• Text
-------

Expression of a mutant myosin light chain that cannot be phosphorylated increases paracellular permeability.

Abstract

A murine leukemia retroviral vector was engineered to contain the DNA encoding either the wild-type, rat aorta 20-kDa myosin light chain (MLC20) or a mutant form of MLC20 in which Thr18 and Ser19 were mutated into alanines. These mutations result in a MLC20 that cannot be phosphorylated by myosin light chain kinase. An 11-amino acid epitope from c-myc was added to both MLC20 sequences to facilitate identification of these proteins. Madin-Darby canine kidney cells were stably transduced, and MLC20 expression was demonstrated by Western blot analysis using a myc-specific antibody. MLC20 exchange was demonstrated by purifying myosin from the transduced cells and repeating the Western blot analysis. Actin-activated adenosinetriphosphatase assays on the purified myosins demonstrated approximately 50% decrease in the rate of ATP hydrolysis by the myosin containing the mutant MLC20. Transepithelial electrical resistance was decreased and mannitol flux was increased across monolayers of cells expressing mutant MLC20. These data demonstrate that MLC20 phosphorylation is involved in regulating paracellular permeability and epithelial barrier function.

-------

• Data for analysis

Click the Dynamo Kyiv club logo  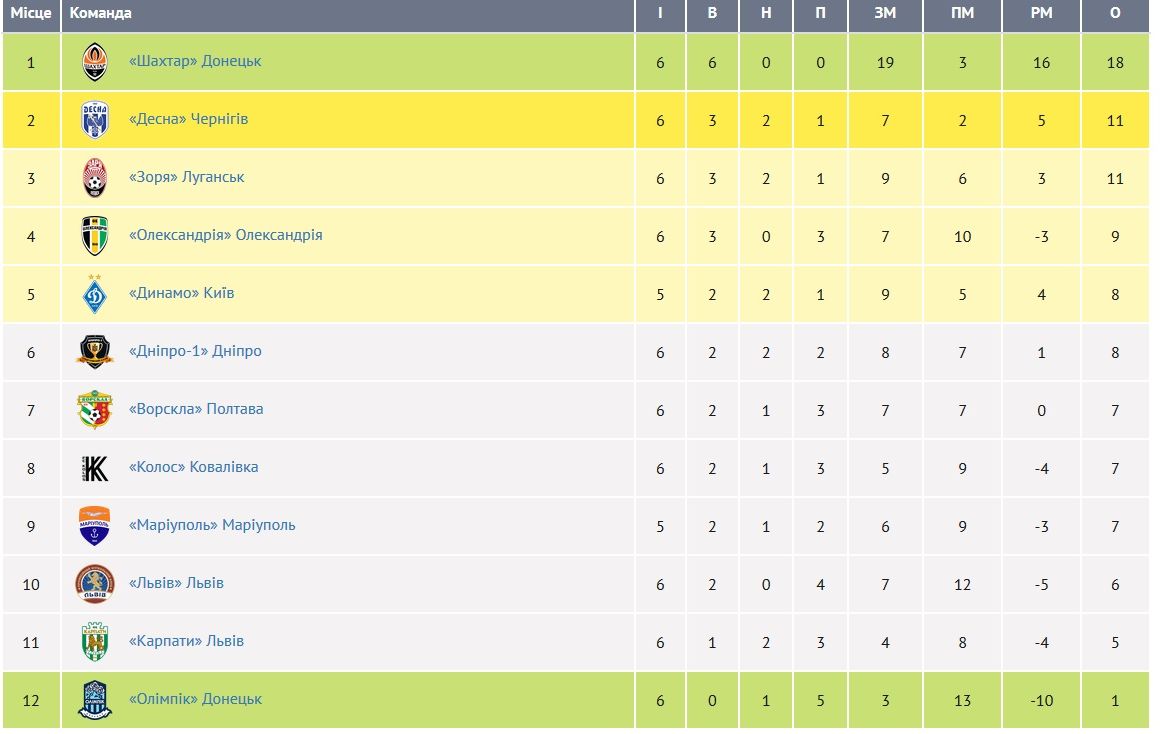[95, 294]
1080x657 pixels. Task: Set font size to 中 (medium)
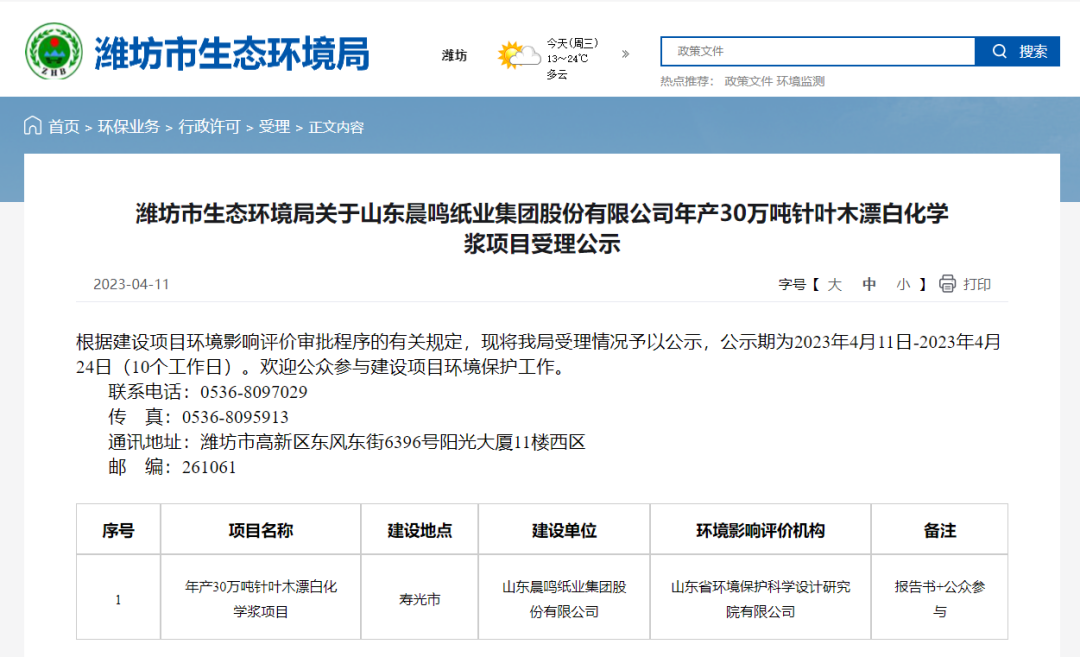tap(869, 284)
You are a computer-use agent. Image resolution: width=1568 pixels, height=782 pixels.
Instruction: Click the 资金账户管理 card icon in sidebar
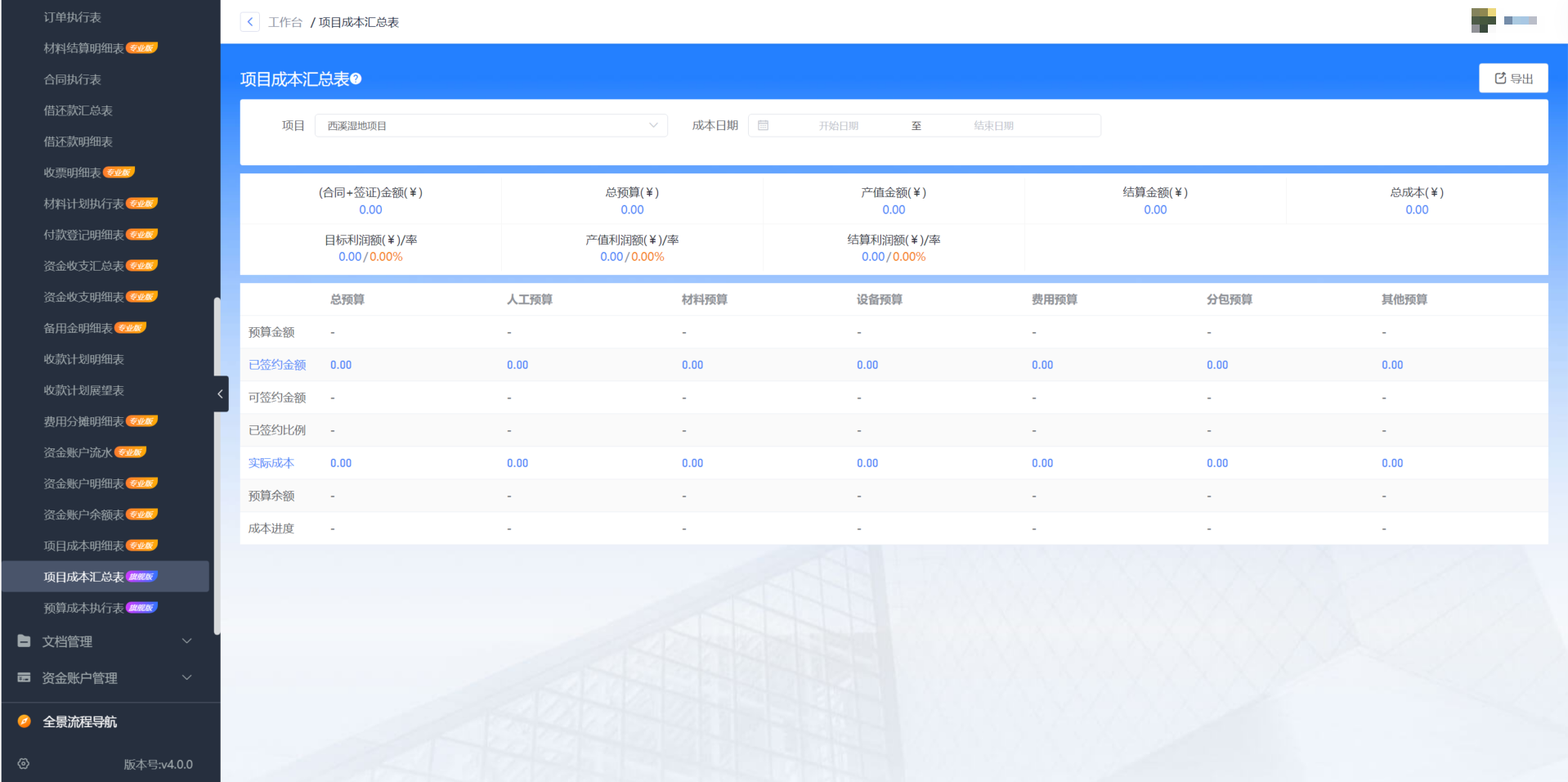[x=24, y=677]
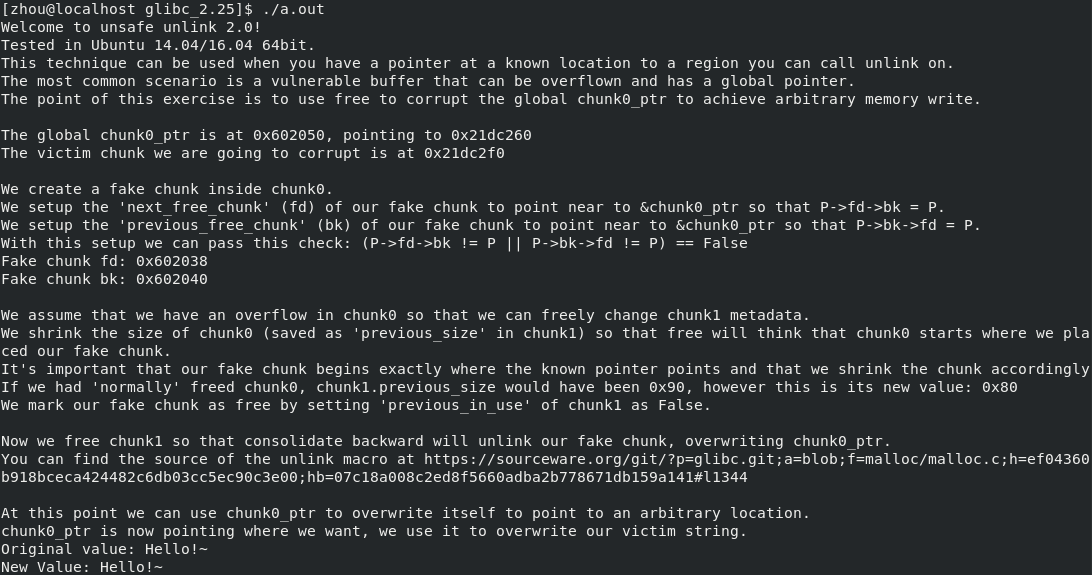Click the 'New Value: Hello!~' line
Image resolution: width=1092 pixels, height=575 pixels.
[81, 567]
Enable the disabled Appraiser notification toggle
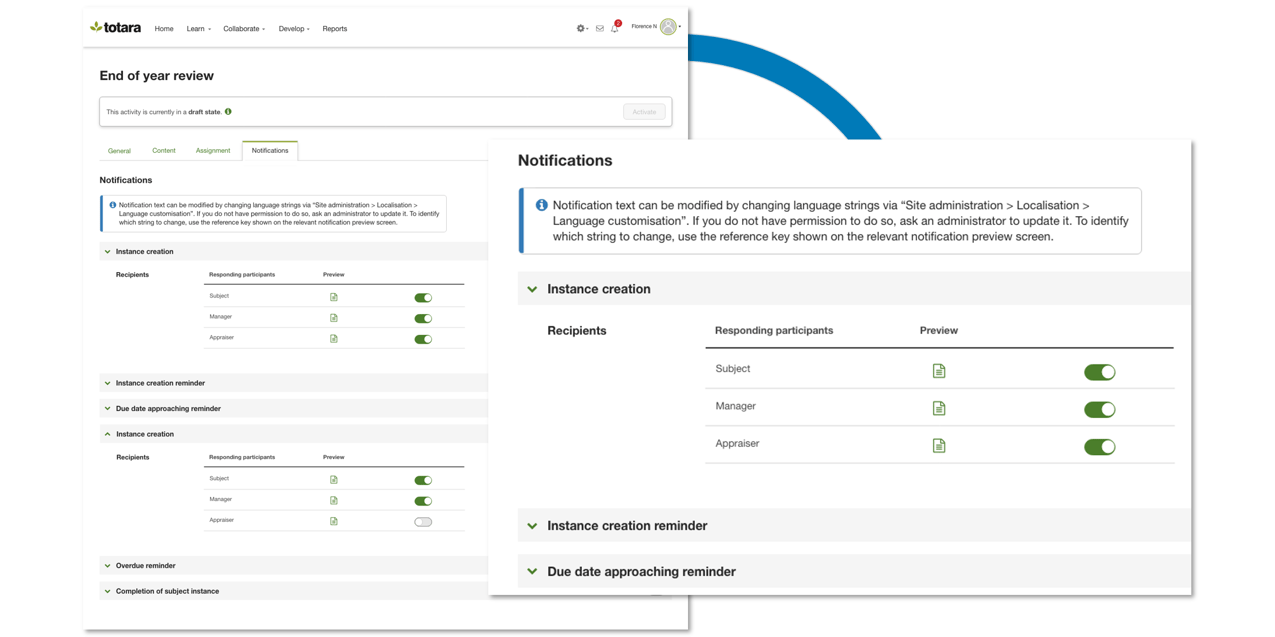The height and width of the screenshot is (637, 1275). click(x=423, y=520)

-------

Answer these questions from the abstract:
(a) Which two residues of MLC20 were mutated into alanines?
(b) What was added to both MLC20 sequences to make the proteins easier to identify?
(c) By about how much did the rate of ATP hydrolysis drop for the myosin containing the mutant MLC20?
The listing has no role in this exercise.

(a) Thr18 and Ser19.
(b) An 11-amino acid epitope from c-myc.
(c) By approximately 50%.